In 2008, Marlow was commissioned by Royal Mail, on the occasion of the 300th anniversary of the completion of St Paul’s Cathedral, to photograph six cathedrals. The resulting images of Lichfield, Belfast, Gloucester, St David’s, Westminster, and St Magnus in Orkney were issued as a set of six commemorative stamps.
Marlow was inspired to continue the project and in the following four years shot all 42 of the cathedrals of the Church of England. Published by Merrell in 2012, this work is considered a contemporary update to the tradition of church photography in England, particularly the work of Frederick Evans and Edwin Smith.
It seemed appropriate to purchase this publication as it could prove an invaluable source of reference. However, as something of a bibliophile and a consummate collector, I could not manage to buy the sensibly priced publication, so find myself the proud owner of the Collector’s Edition which includes a signed, hand-finished print. What a magnificent publication: Marlow, P. (2012) The English Cathedral. London: Merrell Publishers, Ltd.

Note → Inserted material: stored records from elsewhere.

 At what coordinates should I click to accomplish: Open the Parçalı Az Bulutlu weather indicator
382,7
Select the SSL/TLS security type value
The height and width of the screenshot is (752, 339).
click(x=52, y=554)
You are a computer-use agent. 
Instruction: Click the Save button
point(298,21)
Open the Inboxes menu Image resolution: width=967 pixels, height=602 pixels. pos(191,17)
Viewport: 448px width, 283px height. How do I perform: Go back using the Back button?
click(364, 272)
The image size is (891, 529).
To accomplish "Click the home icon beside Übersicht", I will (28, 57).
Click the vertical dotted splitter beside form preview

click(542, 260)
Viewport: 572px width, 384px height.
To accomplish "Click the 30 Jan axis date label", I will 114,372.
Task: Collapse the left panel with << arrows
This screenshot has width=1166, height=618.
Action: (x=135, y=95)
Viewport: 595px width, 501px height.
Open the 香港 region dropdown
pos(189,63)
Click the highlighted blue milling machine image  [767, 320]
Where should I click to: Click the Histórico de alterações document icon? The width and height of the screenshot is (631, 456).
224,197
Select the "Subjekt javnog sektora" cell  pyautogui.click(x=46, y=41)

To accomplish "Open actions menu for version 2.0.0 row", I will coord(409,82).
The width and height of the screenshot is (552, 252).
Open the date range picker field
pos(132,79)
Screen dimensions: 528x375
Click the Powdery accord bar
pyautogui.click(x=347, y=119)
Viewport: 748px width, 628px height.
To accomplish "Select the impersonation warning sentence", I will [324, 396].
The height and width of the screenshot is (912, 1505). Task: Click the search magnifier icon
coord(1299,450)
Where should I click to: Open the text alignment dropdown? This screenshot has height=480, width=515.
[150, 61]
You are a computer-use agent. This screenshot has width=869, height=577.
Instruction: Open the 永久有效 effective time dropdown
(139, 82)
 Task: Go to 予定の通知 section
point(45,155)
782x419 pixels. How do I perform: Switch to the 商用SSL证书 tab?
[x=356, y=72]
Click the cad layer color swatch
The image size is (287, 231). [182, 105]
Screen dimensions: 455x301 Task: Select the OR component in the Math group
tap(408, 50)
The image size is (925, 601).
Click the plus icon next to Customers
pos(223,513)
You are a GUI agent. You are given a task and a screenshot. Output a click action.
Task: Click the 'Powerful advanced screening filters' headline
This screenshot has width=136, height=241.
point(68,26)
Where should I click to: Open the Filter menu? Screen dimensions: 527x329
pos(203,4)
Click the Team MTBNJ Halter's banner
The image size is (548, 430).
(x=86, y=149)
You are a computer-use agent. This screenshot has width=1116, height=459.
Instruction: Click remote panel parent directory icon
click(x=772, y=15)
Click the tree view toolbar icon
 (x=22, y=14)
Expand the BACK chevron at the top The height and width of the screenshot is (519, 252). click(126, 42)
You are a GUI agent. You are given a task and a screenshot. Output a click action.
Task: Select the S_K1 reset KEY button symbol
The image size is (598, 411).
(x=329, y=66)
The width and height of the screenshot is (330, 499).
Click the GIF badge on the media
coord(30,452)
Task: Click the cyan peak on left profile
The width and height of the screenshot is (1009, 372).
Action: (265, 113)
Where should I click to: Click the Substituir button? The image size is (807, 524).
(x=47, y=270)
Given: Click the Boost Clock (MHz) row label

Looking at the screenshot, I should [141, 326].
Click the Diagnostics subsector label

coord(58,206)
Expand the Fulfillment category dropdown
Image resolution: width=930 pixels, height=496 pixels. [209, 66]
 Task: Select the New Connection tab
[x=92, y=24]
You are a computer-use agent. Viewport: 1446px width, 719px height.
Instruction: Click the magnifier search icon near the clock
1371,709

With buildings of such scale, Marlow shot each cathedral on large format film and the majority from the same position: looking east towards the altar as the natural light of dawn broke through the main window.
Over recent months I have often referenced the importance of light within places of worship and have commented routinely on the significance of soft white lighting in my practice. The light of dawn will fill these spaces with the illumination for which the spaces were originally designed and the absence of artificial light provides a timelessness to the scene.
Magnificent thought Marlow’s work is, it illustrates so perfectly my observations about stained glass window photography and the reason behind my wish to photograph such objects well. To the worshiper, the stained glass is as important as the building itself. Indeed it could be argued that the buildings are there as galleries for the stained glass. So how sad it is that even a photographer of Marlow’s calibre is forced to allow the magnificence of glass such as Carlisle Cathedral’s east window to be bleached out in order to accommodate the contrasting relative darkness of the building. While you do get a feel for the majesty and size of the building, thanks to a beautifully composed image, a member of the congregation would be spellbound by the rich colours and beauty of the glasswork, in addition to the rest of the building. Sadly (and by way of confirmation for the lack of such photographs), I am unable to provide an appropriate representation of the window as a detailed and prolonged image search has proved fruitless in finding the whole window portrayed as it actually looks to the human eye.
Marlow’s exquisite work does more than compensate for this understandable and unavoidable fallibility. I am reassured that if it is acceptable for a Magnum photographer to ‘catalogue’ cathedrals, then my own practice should be tolerated – not least because it sets out in attempting to rectify the specific shortcoming demonstrated by the work of Marlow and others.